**ACTIVITY:** Word for word, print all of the entries below.

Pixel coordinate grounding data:
----

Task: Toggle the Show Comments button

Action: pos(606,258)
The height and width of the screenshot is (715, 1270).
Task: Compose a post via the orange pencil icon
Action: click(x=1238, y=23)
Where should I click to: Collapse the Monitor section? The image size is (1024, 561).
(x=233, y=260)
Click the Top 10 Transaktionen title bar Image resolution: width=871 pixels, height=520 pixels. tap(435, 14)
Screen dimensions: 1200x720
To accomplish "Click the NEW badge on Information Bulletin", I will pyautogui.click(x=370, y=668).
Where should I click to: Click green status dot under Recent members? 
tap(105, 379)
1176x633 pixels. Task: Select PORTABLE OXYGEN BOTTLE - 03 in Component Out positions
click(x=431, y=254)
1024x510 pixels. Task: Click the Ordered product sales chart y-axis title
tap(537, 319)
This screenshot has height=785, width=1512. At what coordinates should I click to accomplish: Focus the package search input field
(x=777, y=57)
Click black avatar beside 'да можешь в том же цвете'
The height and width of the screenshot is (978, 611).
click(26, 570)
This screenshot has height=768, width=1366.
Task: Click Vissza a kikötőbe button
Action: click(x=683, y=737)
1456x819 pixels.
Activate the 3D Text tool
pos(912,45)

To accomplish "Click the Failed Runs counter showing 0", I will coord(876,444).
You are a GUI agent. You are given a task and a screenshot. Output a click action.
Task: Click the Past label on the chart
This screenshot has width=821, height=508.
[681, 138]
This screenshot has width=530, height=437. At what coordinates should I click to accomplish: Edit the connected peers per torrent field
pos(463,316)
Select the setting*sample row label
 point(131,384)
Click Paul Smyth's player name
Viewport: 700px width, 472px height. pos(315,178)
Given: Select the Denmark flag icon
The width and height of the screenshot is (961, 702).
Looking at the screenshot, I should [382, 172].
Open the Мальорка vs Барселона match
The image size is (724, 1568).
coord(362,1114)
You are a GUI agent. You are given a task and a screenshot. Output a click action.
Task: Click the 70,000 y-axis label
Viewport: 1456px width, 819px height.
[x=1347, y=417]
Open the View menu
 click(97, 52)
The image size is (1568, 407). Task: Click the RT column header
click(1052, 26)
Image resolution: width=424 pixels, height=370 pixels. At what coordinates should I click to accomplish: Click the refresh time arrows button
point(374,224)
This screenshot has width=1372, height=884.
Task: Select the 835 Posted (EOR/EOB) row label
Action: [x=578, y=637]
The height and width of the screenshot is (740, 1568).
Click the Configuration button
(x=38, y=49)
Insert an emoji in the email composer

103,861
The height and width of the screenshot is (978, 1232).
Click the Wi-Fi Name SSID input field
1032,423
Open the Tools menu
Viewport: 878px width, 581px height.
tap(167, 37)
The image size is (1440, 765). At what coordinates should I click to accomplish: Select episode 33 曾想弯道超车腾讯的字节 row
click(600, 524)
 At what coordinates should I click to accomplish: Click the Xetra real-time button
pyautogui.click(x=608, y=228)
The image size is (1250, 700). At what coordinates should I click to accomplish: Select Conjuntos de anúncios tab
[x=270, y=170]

----

**SOLUTION TO THIS EXERCISE:**
Task: Toggle the Show Comments button

Action: pos(606,258)
The height and width of the screenshot is (715, 1270).
Task: Compose a post via the orange pencil icon
Action: click(x=1238, y=23)
Where should I click to: Collapse the Monitor section? The image size is (1024, 561).
(x=233, y=260)
Click the Top 10 Transaktionen title bar Image resolution: width=871 pixels, height=520 pixels. tap(435, 14)
Screen dimensions: 1200x720
To accomplish "Click the NEW badge on Information Bulletin", I will pyautogui.click(x=370, y=668).
Where should I click to: Click green status dot under Recent members? 
tap(105, 379)
1176x633 pixels. Task: Select PORTABLE OXYGEN BOTTLE - 03 in Component Out positions
click(x=431, y=254)
1024x510 pixels. Task: Click the Ordered product sales chart y-axis title
tap(537, 319)
This screenshot has height=785, width=1512. At what coordinates should I click to accomplish: Focus the package search input field
(x=777, y=57)
Click black avatar beside 'да можешь в том же цвете'
The height and width of the screenshot is (978, 611).
click(26, 570)
This screenshot has height=768, width=1366.
Task: Click Vissza a kikötőbe button
Action: click(x=683, y=737)
1456x819 pixels.
Activate the 3D Text tool
pos(912,45)

To accomplish "Click the Failed Runs counter showing 0", I will coord(876,444).
You are a GUI agent. You are given a task and a screenshot. Output a click action.
Task: Click the Past label on the chart
This screenshot has width=821, height=508.
[681, 138]
This screenshot has width=530, height=437. At what coordinates should I click to accomplish: Edit the connected peers per torrent field
pos(463,316)
Select the setting*sample row label
 point(131,384)
Click Paul Smyth's player name
Viewport: 700px width, 472px height. pos(315,178)
Given: Select the Denmark flag icon
The width and height of the screenshot is (961, 702).
Looking at the screenshot, I should [382, 172].
Open the Мальорка vs Барселона match
The image size is (724, 1568).
coord(362,1114)
You are a GUI agent. You are given a task and a screenshot. Output a click action.
Task: Click the 70,000 y-axis label
Viewport: 1456px width, 819px height.
[x=1347, y=417]
Open the View menu
 click(97, 52)
The image size is (1568, 407). Task: Click the RT column header
click(1052, 26)
Image resolution: width=424 pixels, height=370 pixels. At what coordinates should I click to accomplish: Click the refresh time arrows button
point(374,224)
This screenshot has width=1372, height=884.
Task: Select the 835 Posted (EOR/EOB) row label
Action: [x=578, y=637]
The height and width of the screenshot is (740, 1568).
Click the Configuration button
(x=38, y=49)
Insert an emoji in the email composer

103,861
The height and width of the screenshot is (978, 1232).
Click the Wi-Fi Name SSID input field
1032,423
Open the Tools menu
Viewport: 878px width, 581px height.
tap(167, 37)
The image size is (1440, 765). At what coordinates should I click to accomplish: Select episode 33 曾想弯道超车腾讯的字节 row
click(600, 524)
 At what coordinates should I click to accomplish: Click the Xetra real-time button
pyautogui.click(x=608, y=228)
The image size is (1250, 700). At what coordinates should I click to accomplish: Select Conjuntos de anúncios tab
[x=270, y=170]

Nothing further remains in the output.